Better memory management
In a recent benchmarking study on in-memory storage of binary data, it was discovered that Spark outperformed Hadoop by 20x factor. This is because Spark offers the Resilient Distributed Datasets (RDDs). Alan Lumb of Bright Computing adds, “RDDs are fault-tolerant, parallel data structures ideally suited to in-memory cluster computing. Consistent with the Hadoop paradigm, RDDs can persist and be partitioned across a Big Data infrastructure ensuring that data is optimally placed. And, of course, RDDs can be manipulated using a rich set of operators.” So with better memory utilization, enterprises can look forward to better resource management and significant cost savings.
In a best-case scenario for Hadoop, Spark beat Hadoop by a 20x factor. See the image below, it shows that Spark beat Hadoop even when memory is unavailable and it has to use its disks.

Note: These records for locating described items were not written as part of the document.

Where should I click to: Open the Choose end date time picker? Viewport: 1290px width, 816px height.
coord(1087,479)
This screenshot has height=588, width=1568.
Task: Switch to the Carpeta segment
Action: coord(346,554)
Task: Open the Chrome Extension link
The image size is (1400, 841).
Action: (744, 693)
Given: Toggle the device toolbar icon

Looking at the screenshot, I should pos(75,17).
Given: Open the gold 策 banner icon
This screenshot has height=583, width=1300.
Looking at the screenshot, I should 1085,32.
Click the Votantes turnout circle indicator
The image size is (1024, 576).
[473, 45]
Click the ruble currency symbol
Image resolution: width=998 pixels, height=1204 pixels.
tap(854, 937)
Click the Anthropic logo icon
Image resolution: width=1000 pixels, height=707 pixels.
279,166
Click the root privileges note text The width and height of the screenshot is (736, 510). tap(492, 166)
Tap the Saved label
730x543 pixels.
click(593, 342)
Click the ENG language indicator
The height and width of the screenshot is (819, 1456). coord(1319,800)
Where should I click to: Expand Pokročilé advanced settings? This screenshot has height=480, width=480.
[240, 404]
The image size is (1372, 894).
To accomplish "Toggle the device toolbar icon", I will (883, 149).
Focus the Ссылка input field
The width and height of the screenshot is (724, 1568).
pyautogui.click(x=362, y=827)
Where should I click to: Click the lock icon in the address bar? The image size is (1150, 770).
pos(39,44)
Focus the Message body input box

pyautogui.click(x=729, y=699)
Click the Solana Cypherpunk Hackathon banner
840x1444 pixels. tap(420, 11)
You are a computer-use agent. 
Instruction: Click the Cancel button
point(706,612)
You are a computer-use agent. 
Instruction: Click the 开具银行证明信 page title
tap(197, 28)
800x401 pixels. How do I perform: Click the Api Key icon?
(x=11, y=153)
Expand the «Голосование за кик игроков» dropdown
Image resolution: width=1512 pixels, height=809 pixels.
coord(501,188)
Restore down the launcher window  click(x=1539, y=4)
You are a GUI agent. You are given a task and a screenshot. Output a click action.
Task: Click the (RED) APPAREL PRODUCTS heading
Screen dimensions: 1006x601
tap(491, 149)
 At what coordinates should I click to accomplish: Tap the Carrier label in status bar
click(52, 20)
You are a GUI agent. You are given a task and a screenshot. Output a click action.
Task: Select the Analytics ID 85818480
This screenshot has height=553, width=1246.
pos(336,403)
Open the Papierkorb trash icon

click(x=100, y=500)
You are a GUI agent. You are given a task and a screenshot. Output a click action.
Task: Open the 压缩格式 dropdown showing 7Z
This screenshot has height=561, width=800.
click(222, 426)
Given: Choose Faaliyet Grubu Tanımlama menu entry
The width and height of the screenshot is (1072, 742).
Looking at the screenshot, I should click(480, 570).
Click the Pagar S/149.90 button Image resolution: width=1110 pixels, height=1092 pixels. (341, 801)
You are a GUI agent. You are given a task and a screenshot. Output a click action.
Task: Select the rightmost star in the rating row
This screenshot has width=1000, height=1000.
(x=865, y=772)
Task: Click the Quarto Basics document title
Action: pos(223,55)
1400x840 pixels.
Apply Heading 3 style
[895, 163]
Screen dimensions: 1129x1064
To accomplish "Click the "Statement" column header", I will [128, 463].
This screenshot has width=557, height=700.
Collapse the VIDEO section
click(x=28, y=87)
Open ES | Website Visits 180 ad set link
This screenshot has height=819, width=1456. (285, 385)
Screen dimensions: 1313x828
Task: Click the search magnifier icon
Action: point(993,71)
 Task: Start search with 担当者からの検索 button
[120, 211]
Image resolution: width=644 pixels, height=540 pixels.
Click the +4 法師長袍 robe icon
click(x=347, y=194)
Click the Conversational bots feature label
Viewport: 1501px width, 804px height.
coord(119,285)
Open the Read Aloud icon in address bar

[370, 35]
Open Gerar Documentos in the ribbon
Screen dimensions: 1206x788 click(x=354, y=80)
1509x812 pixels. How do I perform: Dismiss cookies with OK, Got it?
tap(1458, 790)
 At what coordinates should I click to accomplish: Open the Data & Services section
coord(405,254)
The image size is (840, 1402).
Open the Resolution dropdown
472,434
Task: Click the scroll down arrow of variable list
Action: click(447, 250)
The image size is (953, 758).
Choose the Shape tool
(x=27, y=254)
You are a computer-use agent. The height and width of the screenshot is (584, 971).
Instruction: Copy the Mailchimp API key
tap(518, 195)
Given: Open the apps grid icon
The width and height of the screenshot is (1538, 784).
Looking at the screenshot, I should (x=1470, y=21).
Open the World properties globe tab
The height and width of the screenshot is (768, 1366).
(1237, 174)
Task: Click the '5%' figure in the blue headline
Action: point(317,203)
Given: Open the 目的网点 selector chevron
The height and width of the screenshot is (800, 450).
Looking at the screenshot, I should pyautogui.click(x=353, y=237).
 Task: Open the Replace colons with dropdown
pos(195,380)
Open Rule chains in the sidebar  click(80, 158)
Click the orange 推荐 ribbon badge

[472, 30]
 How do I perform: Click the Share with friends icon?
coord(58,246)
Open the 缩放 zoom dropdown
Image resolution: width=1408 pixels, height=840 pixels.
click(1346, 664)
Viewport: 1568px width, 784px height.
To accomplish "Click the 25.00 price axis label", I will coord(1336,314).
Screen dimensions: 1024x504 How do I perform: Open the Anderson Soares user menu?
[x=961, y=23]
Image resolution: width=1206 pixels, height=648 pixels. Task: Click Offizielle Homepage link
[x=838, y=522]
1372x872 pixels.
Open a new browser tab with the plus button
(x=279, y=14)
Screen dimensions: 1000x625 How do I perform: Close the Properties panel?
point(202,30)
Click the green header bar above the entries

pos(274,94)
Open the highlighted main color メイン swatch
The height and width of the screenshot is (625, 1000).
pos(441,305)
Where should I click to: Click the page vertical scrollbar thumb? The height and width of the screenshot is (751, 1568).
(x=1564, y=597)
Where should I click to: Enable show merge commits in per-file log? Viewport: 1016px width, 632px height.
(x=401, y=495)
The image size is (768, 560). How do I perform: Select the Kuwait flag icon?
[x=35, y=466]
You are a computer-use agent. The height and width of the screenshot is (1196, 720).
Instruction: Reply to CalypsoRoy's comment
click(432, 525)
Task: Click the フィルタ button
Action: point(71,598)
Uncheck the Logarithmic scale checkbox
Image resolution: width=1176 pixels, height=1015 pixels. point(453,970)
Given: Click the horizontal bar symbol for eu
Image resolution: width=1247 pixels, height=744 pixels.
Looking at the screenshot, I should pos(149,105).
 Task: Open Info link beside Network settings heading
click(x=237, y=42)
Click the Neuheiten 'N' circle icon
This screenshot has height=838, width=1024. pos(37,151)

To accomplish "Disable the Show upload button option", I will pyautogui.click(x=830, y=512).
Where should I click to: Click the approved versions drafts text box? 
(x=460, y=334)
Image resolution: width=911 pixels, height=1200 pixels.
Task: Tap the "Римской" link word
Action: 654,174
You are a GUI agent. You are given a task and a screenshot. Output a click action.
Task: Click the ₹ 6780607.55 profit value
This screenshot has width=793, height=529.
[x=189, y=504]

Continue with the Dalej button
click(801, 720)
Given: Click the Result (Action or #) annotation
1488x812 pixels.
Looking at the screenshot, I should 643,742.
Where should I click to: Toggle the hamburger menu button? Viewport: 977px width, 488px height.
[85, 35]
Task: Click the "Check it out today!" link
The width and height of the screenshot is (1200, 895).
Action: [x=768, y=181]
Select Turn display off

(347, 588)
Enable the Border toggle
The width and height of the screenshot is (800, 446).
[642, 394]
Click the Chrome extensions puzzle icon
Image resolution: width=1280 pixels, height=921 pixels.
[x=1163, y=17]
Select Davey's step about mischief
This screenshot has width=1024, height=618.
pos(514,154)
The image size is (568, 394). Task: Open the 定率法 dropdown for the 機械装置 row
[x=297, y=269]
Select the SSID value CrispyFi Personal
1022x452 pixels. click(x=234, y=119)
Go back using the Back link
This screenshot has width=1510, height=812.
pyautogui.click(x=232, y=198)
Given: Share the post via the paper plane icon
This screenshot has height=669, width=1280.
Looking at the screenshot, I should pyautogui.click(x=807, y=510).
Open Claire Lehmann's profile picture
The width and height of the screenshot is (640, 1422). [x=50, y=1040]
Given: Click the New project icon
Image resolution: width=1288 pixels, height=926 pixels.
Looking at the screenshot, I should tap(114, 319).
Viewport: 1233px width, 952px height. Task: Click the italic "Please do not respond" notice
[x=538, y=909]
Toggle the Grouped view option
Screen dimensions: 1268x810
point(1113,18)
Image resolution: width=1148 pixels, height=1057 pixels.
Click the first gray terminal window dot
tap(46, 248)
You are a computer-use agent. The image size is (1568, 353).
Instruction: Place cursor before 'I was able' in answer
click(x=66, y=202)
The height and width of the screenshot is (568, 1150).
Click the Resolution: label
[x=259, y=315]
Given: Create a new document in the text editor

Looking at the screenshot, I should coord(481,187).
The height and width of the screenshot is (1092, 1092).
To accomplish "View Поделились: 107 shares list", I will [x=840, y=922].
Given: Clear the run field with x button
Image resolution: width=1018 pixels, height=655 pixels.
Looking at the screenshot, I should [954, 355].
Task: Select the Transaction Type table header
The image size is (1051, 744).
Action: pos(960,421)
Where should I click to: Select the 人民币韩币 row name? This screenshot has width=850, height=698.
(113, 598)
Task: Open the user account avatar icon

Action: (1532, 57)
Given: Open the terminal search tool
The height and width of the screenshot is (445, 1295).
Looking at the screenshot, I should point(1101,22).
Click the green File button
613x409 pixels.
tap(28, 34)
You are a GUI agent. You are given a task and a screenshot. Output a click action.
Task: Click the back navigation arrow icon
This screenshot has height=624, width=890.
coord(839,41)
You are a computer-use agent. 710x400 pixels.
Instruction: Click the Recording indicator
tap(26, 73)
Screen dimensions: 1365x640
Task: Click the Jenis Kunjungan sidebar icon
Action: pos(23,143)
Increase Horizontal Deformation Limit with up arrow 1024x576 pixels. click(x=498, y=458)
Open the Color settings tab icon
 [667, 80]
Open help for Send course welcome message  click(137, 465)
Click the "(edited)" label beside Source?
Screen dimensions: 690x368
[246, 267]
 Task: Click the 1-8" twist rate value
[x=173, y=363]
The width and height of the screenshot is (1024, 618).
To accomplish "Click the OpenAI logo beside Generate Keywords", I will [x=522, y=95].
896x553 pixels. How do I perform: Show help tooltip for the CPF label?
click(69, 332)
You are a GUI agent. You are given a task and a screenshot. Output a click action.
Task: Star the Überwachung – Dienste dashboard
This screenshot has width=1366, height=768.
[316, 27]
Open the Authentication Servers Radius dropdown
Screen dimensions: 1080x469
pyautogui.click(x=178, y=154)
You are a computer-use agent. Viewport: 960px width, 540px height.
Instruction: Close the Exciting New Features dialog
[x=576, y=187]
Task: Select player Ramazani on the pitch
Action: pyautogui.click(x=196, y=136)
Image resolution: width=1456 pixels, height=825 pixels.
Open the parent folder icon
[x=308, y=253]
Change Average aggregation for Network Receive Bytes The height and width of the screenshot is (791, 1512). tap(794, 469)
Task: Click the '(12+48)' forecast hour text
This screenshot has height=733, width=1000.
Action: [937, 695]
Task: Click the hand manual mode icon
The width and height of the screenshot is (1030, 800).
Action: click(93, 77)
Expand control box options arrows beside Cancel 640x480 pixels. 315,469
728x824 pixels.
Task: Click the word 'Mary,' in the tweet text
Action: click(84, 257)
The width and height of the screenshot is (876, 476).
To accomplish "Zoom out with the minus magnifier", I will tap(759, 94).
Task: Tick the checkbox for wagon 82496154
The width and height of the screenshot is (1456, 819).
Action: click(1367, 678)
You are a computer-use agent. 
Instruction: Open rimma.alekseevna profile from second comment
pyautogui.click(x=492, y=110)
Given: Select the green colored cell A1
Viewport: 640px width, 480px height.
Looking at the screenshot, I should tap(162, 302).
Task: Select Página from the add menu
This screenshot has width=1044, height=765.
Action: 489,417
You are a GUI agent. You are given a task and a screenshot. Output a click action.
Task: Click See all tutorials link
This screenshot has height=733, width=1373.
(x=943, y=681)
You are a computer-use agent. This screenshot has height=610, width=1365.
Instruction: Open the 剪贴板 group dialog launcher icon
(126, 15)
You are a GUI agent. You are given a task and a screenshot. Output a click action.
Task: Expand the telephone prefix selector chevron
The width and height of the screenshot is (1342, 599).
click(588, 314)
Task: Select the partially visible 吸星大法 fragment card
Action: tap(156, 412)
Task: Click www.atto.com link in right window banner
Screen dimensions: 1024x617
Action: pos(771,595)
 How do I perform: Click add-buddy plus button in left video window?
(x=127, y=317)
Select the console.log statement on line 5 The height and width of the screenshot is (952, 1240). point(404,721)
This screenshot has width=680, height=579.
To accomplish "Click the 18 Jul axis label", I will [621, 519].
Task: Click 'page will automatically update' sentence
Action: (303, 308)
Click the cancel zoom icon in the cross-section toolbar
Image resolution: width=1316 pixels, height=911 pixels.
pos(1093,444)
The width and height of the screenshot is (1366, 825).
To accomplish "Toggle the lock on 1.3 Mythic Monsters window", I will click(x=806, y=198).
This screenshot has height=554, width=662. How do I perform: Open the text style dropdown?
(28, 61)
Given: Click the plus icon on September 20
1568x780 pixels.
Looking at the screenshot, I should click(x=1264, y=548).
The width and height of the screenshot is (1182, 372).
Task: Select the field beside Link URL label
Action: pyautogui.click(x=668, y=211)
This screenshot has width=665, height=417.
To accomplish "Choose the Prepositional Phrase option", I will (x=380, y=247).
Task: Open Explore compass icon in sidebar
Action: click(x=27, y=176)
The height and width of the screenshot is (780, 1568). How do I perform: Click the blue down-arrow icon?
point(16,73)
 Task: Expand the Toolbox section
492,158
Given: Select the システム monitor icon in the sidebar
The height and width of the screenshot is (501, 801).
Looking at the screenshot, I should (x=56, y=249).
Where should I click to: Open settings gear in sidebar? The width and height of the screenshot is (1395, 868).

According to the Spark Apache website, Spark has an advanced DAG execution engine that results in making it around 100 times faster than Hadoop MapReduce.
Spark can combine streaming, SQL, and complex analytics. It can power a stack of libraries that include SQL, GraphX, MLlib for machine learning,DataFrames, and Spark Streaming. You can combine all these libraries seamlessly within the same application.
Spark can run everywhere
Spark can run on Mesos, standalone, Hadoop, or in the cloud. It can also access diverse data sources including Cassandra, HDFS, HBase, and S3.
Spark can put available resources to better use. Bright computing, which provides software solutions for deploying and managing big data clusters and HPC and OpenStack in the data center and in the cloud, observes, that development of the latest version of Spark – the Spark 1.2.0 included over a 172 developers making over 1,000 commits, almost 3 times the number of developers working on the previous release. Spark’s achievements lie in the fact that it can involve the whole community of software developers into contributing.
While there are a lot of positive vibes about Spark, it still needs to be deployed across enterprises and the use cases need to be tested. Theoretically, the features and capabilities are impressive and it promises to deliver a lot.